Es schneit, und alle haben etwas zu erzählen. Die Regionen abseits der Berge und ganz besonders die urbanen Reviere geraten schon bei wenigen Zentimetern Neuschnee in Ausnahmezustände. Der Autor der «Unterwegs»-Reihe steuert seine eigene Schneegeschichte bei.
Im Laufe des Donnerstagnachmittags setzt Schneefall ein – wie von Meteo Schweiz vorausgesagt. Aus dem Jura und der Region Basel erreichen uns erste Meldungen über Verkehrsprobleme. In Zürich nimmt man es (vorerst) mit Fassung. Noch ist der Winter nicht tot, denkt man erleichtert. Wenn es schneit, freuen sich Hunde und Kinder, sagt ein Hündeler, dem wir auf dem Weg zum Bahnhof begegnen und dessen Hund uns überschwänglich begrüsst. Er zeigt auf die gestressten Automobilisten, welche sich genervt durch die Quartierstrasse schlängeln, weil die Hauptstrassen, wie wir später lesen, mit querstehenden Fahrzeugen blockiert sind.
Wir freuen uns auch, nicht nur über den Schnee, sondern vor allem über das Konzert in der Tonhalle.
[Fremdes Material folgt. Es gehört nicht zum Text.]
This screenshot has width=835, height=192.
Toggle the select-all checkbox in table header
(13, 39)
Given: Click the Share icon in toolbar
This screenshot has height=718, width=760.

Zwei Frauen werden im Mittelpunkt stehen, die deutsche Sopranistin Diana Damrau und die französische Dirigentin Nathalie Stutzmann. Werke aus dem 19. und frühen 20. Jahrhundert stehen auf dem Programm. Ich freue mich vor allem auf die 5. Sinfonie von Pjotr Tschaikowsky, die mich schon als Sechzehnjähriger wegen des in allen vier Sätzen wiederkehrenden mächtig-dunklen Schicksalsmotivs tief beeindruckt hatte.
Gut gelaunt stehen wir in Küsnacht auf dem Perron, etwas früher als sonst. Von weitem sehen wir die S7 aus Rapperswil um die Kurve biegen. Hinter einer Plakatwand suchen wir Schutz vor der gewaltigen Schneewolke, welche der vorbeirasende Zug hinter sich herzieht. Die nachfolgende S6 habe fünf Minuten Verspätung, sagt die Anzeige auf dem Perron. Kein Problem, denken wir und sind beruhigt.
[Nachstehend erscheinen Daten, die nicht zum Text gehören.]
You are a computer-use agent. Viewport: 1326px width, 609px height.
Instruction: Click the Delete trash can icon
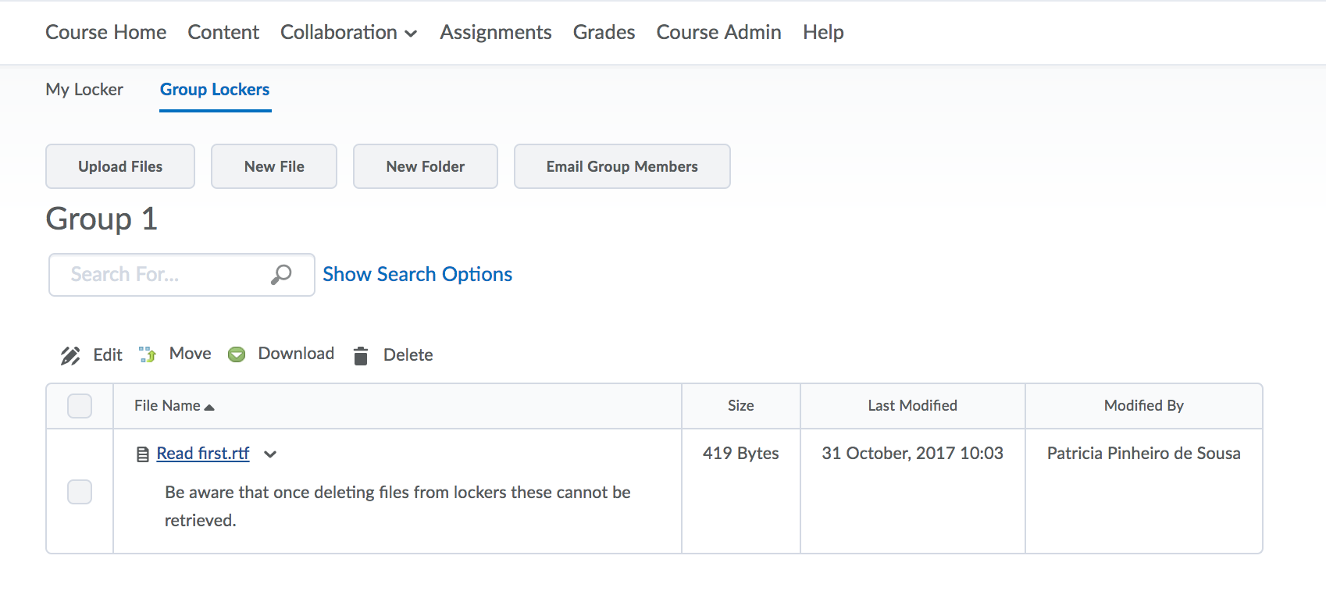pyautogui.click(x=361, y=356)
Vom Bahnhof Stadelhofen stapfen wir zum Bellevue und weiter über die Quaibrücke, überqueren den Bürkliplatz und erreichen rechtzeitig die Tonhalle. Hier herrscht freudige Erwartung. Nur der etwas verspätete Beginn erinnert daran, dass draussen der Winter seinen Taktstock schwingt. Drinnen aber dirigiert und regiert Nathalie Stutzmann und lässt das Tonhalle-Orchester mit der Ouvertüre zum «Tannhäuser» von Richard Wagner nach dem verhaltenen Beginn der Blechbläser wie einen Sturm durch den Saal brausen. Danach interpretiert Diana Damrau mit ihrer variationsreichen, die Höhen und Tiefen ausfüllenden Stimme Werke von Reinhold Glière und Henri Duparc. Und nach der Pause dann Tschaikowsky.
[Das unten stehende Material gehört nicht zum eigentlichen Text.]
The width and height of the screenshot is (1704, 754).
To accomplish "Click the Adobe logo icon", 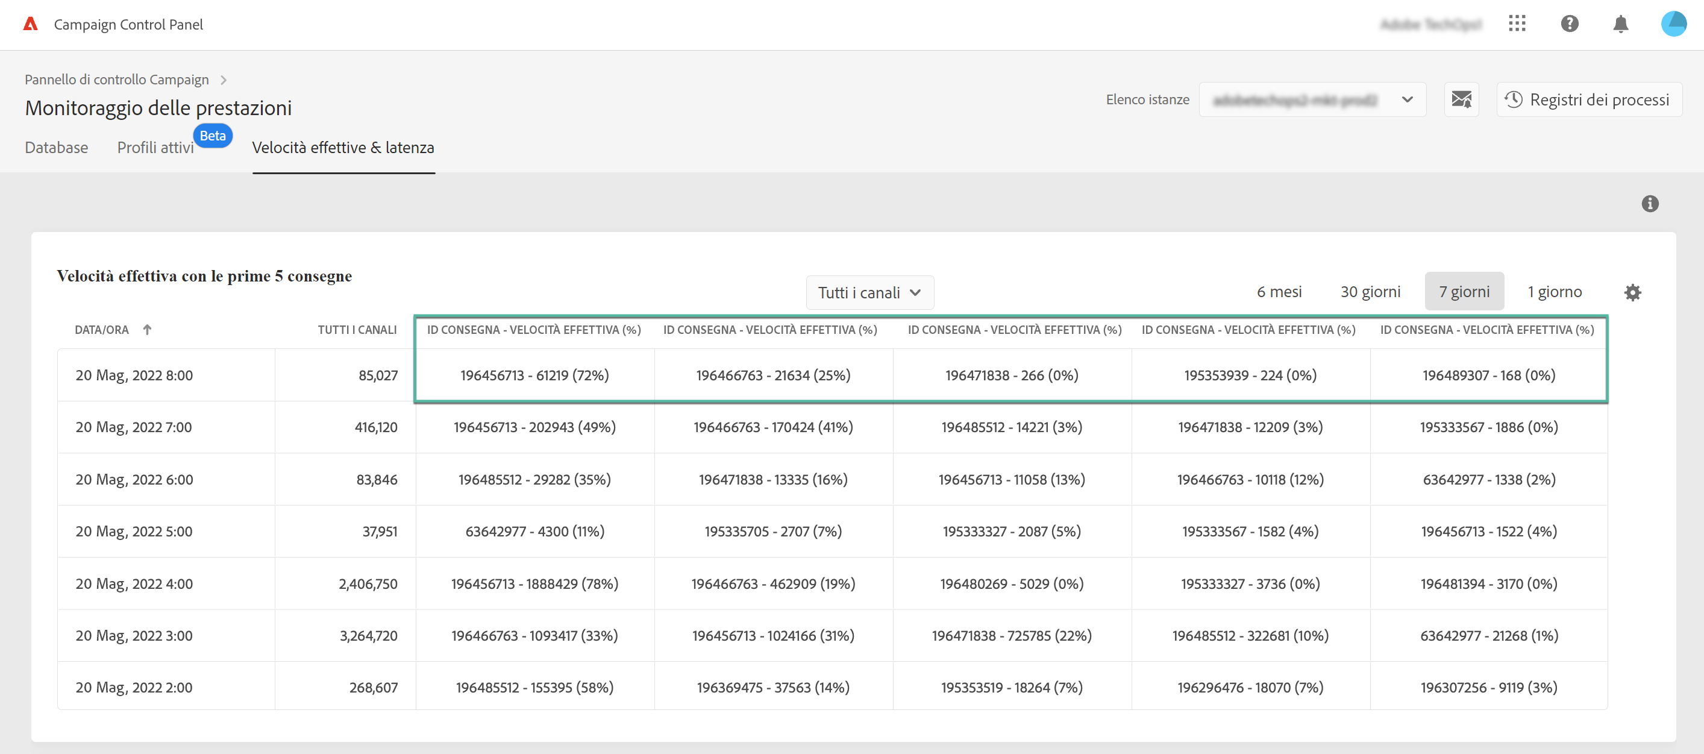I will coord(30,24).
Kurz vor zehn stehen wir wieder draussen. Der Schnee hat die Welt nun definitiv im Griff. Autos schleichen über den General-Guisan-Quai, Trams fahren noch, wenn auch auf unüblichen Routen, und wir Optimisten hoffen, am Bellevue den nächsten Bus nach Küsnacht zu erreichen. An der Haltestelle herrscht Hektik. Neuankömmlinge gesellen sich, erfreut darüber, den Bus nicht verpasst zu haben, zur Gruppe; andere – sie haben offenbar schon länger gewartet – machen sich kopfschüttelnd mit unbekanntem Ziel davon. Der Fahrplan auf meinem Handy spricht von Verspätungen oder einzelnen Ausfällen. Das ist uns zu unsicher, also gehen wir weiter zum Bahnhof Stadelhofen. (Später vernehmen wir, dass der Busbetrieb nach Zollikon und Küsnacht seinen Betrieb schon seit Stunden ganz eingestellt hatte.)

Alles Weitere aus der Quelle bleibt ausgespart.